I don’t think limiting the prescription of benzodiazepines to psychiatrists is either practical or realistic. Despite the dangers reviewed here, restricting benzodiazepines, while permitting antidepressants, neuroleptics and mood stabilizers to be prescribed by all medical doctors is nonsensical. All these additional classes of drugs have their own serous side effects. Some are arguably more problematic than benzodiazepines. If only psychiatrists were permitted to prescribe benzos, then pharmaceutical companies would adjust their marketing strategies to concentrate on psychiatrists.
Reclassifying benzodiazepines as Schedule II Controlled Substance has more merit, but will be hard to accomplish. The process to reclassify any prescription drugs is complicated and difficult.
I’m also not convinced that all psychiatrists would be better monitors of benzodiazepine use/abuse. I know of one person whose primary care physician was reluctant to continue a long-term benzodiazepine prescription, but a psychiatrist wasn’t. I know of another individual who has been prescribed daily benzodiazepine use for sleep by a psychiatrist for over two years. My thought is that the more entrenched any medical doctor is within a biological view of psychiatric disorders, the more willing they are to prescribe benzodiazepines long-term.

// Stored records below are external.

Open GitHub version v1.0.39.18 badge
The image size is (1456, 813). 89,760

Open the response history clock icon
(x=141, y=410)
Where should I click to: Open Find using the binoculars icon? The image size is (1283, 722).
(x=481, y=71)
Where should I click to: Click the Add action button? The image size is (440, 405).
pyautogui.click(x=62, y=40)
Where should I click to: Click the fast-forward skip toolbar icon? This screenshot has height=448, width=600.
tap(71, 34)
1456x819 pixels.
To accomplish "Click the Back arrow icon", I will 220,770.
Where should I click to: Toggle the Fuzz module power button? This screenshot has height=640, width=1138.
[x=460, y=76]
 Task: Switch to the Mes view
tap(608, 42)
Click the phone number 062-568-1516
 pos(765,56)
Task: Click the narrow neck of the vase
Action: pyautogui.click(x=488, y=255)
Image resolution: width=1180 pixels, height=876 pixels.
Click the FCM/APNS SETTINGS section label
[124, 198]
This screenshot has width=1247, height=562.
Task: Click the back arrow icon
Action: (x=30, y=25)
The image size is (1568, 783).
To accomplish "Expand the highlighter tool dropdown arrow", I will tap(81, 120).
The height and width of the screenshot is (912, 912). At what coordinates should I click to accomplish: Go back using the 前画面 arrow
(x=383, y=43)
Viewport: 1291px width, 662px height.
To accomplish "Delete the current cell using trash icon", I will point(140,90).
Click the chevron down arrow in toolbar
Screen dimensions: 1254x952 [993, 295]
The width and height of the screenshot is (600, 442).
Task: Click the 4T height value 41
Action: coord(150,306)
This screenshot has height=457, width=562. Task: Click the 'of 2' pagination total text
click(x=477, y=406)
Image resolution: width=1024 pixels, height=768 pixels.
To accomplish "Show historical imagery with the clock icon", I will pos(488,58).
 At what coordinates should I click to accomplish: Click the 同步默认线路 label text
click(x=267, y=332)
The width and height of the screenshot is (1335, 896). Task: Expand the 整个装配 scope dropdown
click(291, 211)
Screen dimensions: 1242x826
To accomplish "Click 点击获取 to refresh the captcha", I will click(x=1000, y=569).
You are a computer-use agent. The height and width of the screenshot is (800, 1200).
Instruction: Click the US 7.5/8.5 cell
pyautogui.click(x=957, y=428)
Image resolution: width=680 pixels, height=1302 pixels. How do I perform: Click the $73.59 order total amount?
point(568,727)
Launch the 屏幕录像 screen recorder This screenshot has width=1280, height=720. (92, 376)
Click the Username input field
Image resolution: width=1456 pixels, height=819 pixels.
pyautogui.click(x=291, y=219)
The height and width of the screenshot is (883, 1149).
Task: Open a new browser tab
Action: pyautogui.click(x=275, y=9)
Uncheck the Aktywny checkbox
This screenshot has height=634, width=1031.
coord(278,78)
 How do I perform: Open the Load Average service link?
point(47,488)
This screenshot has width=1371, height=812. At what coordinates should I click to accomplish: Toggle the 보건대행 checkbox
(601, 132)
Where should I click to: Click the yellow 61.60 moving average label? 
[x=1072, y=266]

Sadly, all these concerns with the use of benzodiazepines with the elderly were voiced and know twenty-five years ago. The journal Drug Safety published “Problems and Pitfalls in the Use of Benzodiazepines in the Elderly” by Wolfgang Kruse in its September issue for 1990. Dr. Kruse noted benzodiazepines were frequently prescribed for elderly patients; and that their use was more common with women. Prolonged use was likely for treating not only insomnia and anxiety in the elderly, but also a wide range of nonspecific symptoms. “Long term users are likely to have multiple concomitant physical and psychological health problems.”
He noted that long-term studies on unwanted effects were scarce, but there was some evidence that benzodiazepines were implicated in drug-associated hospital admissions. “There is suggestive evidence that benzodiazepines, especially compounds with long half-lives, may contribute to the falls which are a major health problem in old age.” Prophetically, he stated:
Problems in the use of benzodiazepines will arise if the available knowledge on altered pharmacokinetics and pharmacodynamics and principal guidelines for drug prescribing in the elderly are neglected. Poor prescribing habits are related mainly to inadequate clinical assessment, excessive prescribing and inadequate supervision of treatment. Unlimited repeat prescribing, particularly for the treatment of sleep disturbances, is seldom justified.